Culture

Le dernier des macaos

Jérôme Vermelin - Méreo France

Rio, c’est l’histoire de Blu, un oiseau brésilien enlevé à sa jungle à la naissance. Re­cueilli par une jeune Américaine, il est soudain confronté aux joies et aux dangers de sa terre natale lorsqu’un chercheur auriverde apprend à sa maîtresse que son compagnon à plumes appartient à une espèce quasi éteinte.

C’est aussi un peu l’histoire de son réalisateur, Carlos Saldanha, 42 ans, l’un des piliers des studios d’animation Blue Sky et l’un auteurs de la saga L’Âge de glace. «Je suis parti aux États-Unis à l’âge de 21 ans pour étudier l’informatique, se souvient l’intéressé. Cha­que fois que je revenais, je me sentais un peu déconnecté les premiers jours, avant de retrouver peu à peu mes marques. C’est un sentiment que je voulais transmettre à Blu. Après, la comparaison s’arrête là. Je ne suis pas aussi maladroit que lui… mais je suis beaucoup moins intelligent!»

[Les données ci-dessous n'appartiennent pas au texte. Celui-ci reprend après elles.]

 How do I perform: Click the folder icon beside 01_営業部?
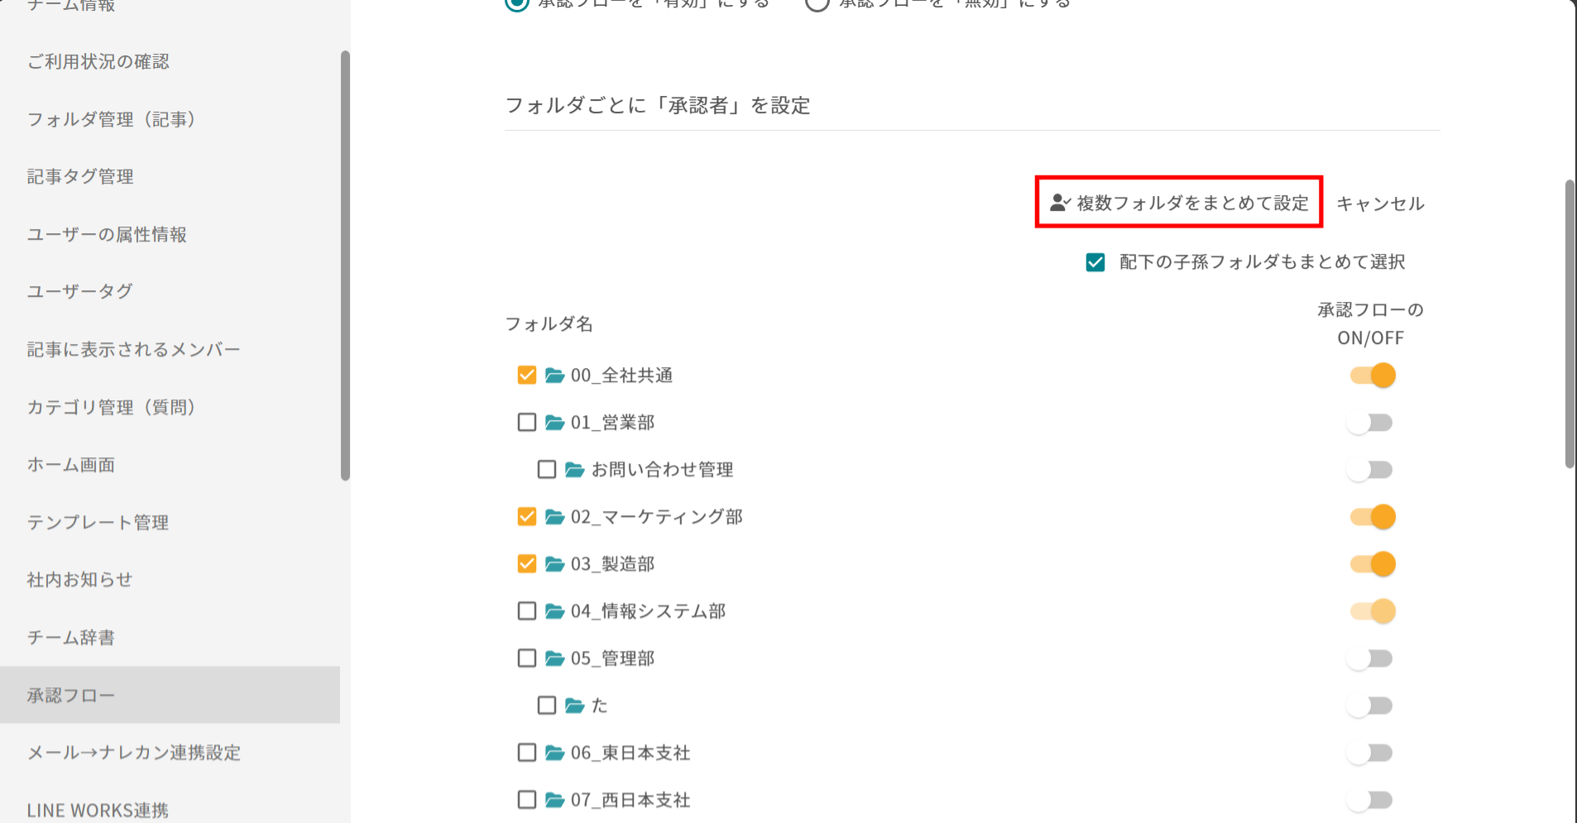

Hommage chatoyant à la ville brésilienne rythmé par une BO très carioca, Rio démontre une nouvelle fois le savoir-faire de la firme basée à Greenwich, dans le Connecticut, loin des géants californiens Pixar et DreamWorks. «Nous avons moins de moyens, mais nos confrères nous respectent beaucoup. D’ailleurs, ils nous piquent souvent des artistes!» sourit Carlos, qui refuse de définir la marque de fabrique de la maison. «Ce qui est sûr, c’est que nos films sont courts, en raison des contraintes budgétaires, mais surtout parce qu’on aime l’action. Reste que, dans Rio, nous avons laissé les personnages respirer davantage, et j’espère que le public appréciera!»